| name | experiment-review |
| description | Use when reviewing experiment topics, run.py files, experiment registries, GPU/JAX environment ownership, notebook artifacts, or experiment README/report readiness. |
Experiment Review
Tool Commands
Use the command packet before applying this skill's workflow:
python3 tools/agent_tools/skill_tool_commands.py show --skill experiment-review --format text
Execute the required and task-matching conditional commands that the packet prints.
- Read
agents/skills/experiment-review.md.
- Review from the registered experiment entry before reading implementation detail:
experiments/registry.toml -> topic README.md -> config.yaml -> run.py -> notebook.
- Confirm the topic entrypoint is not confused with setup tooling:
/usr/bin/python experiments/<topic>/run.py with no CLI options is the canonical run command.
- Confirm the topic code and checked-in config do not set GPU visibility, JAX
platform, allocator, preallocation,
max_workers: 1, or equivalent serial
throttles unless the user explicitly requested an environment-contract change.

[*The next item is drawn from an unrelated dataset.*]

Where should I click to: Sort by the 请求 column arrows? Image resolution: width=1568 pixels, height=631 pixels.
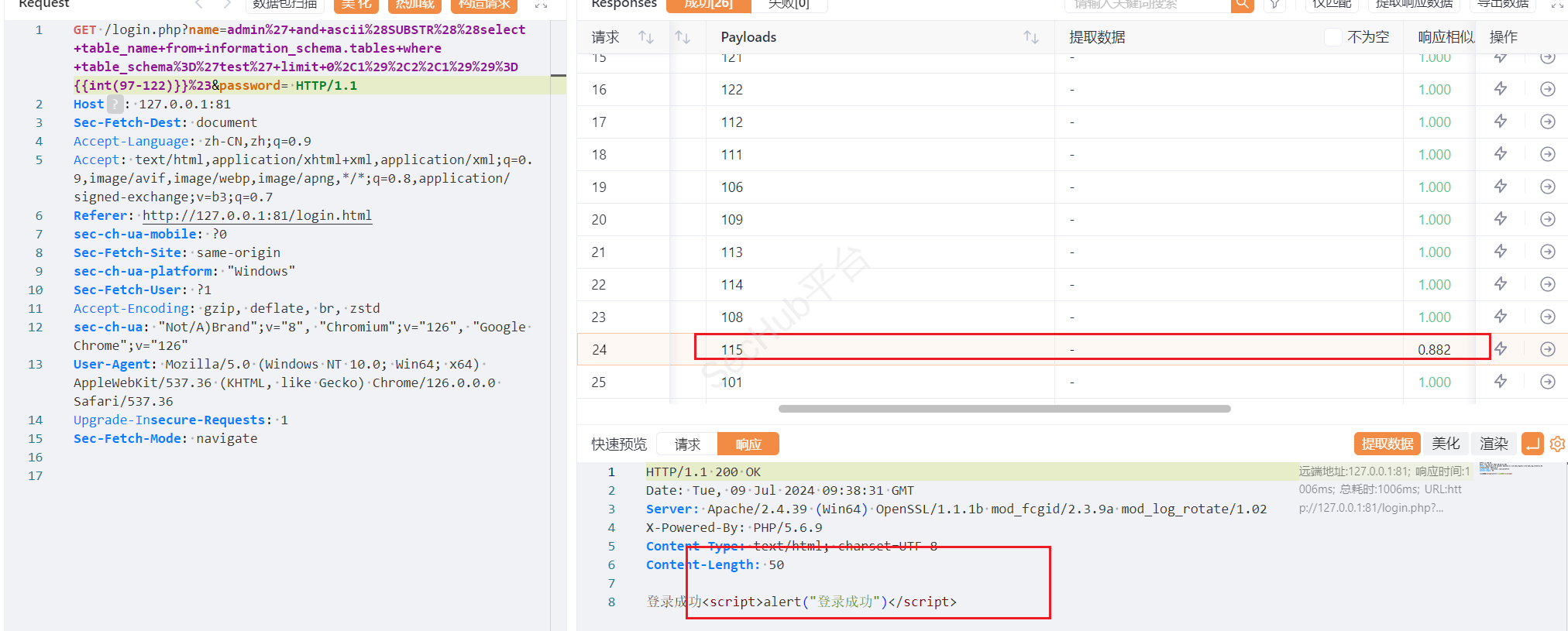[x=645, y=37]
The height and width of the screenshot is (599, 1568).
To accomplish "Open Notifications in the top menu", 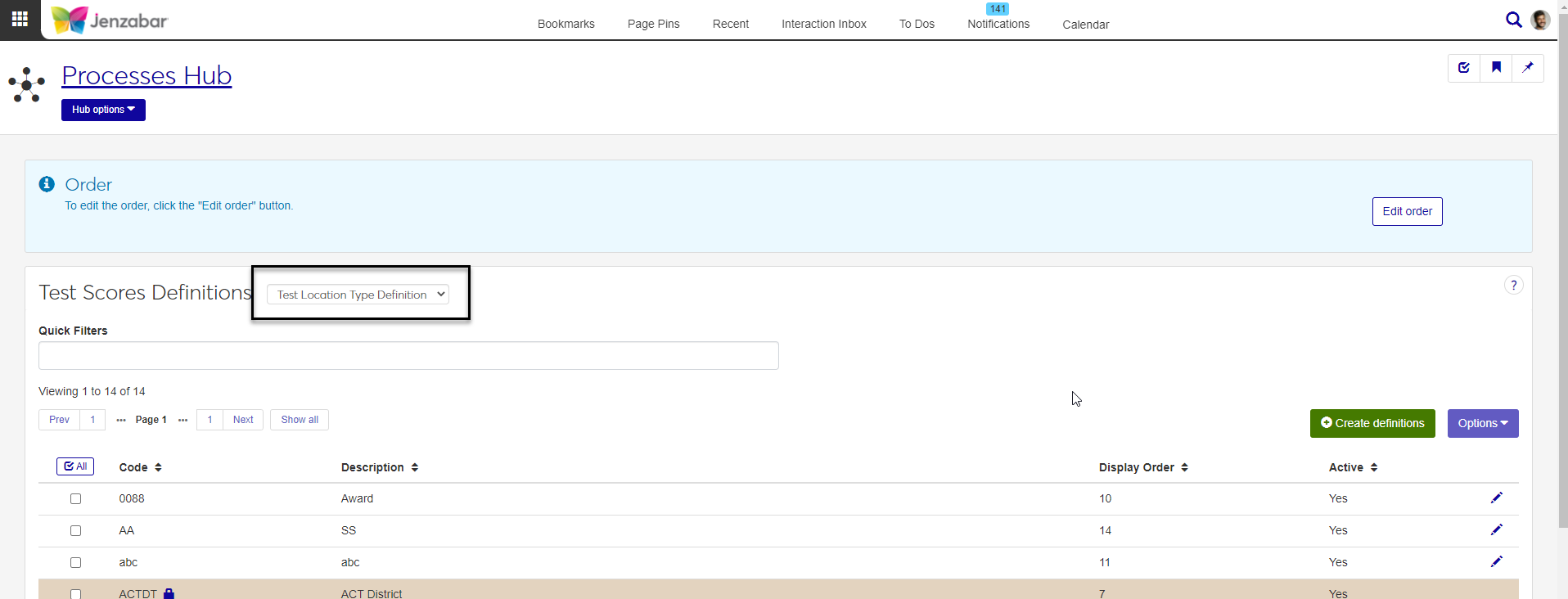I will point(998,24).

- Confirm caller-owned environment is preserved by topic-created subprocesses:
notebook execution and workers should inherit
os.environ.copy() or default
inheritance instead of replacing GPU/JAX runtime settings.
- Confirm registered commands, when present, call the topic
run.py entrypoint
directly. Confirm the direct run
writes summary.json, cases.jsonl, config snapshot, case artifacts, and
notebook output under experiments/<topic>/result/<run_name>/.
- Confirm the notebook reads run artifacts and has a Japanese Markdown
explanation immediately above each visualization cell.
- Report findings first, grouped by severity. Treat registered commands that
bypass topic
run.py, environment hard-coding in topic code, or child
subprocess environment reset as fix-now findings.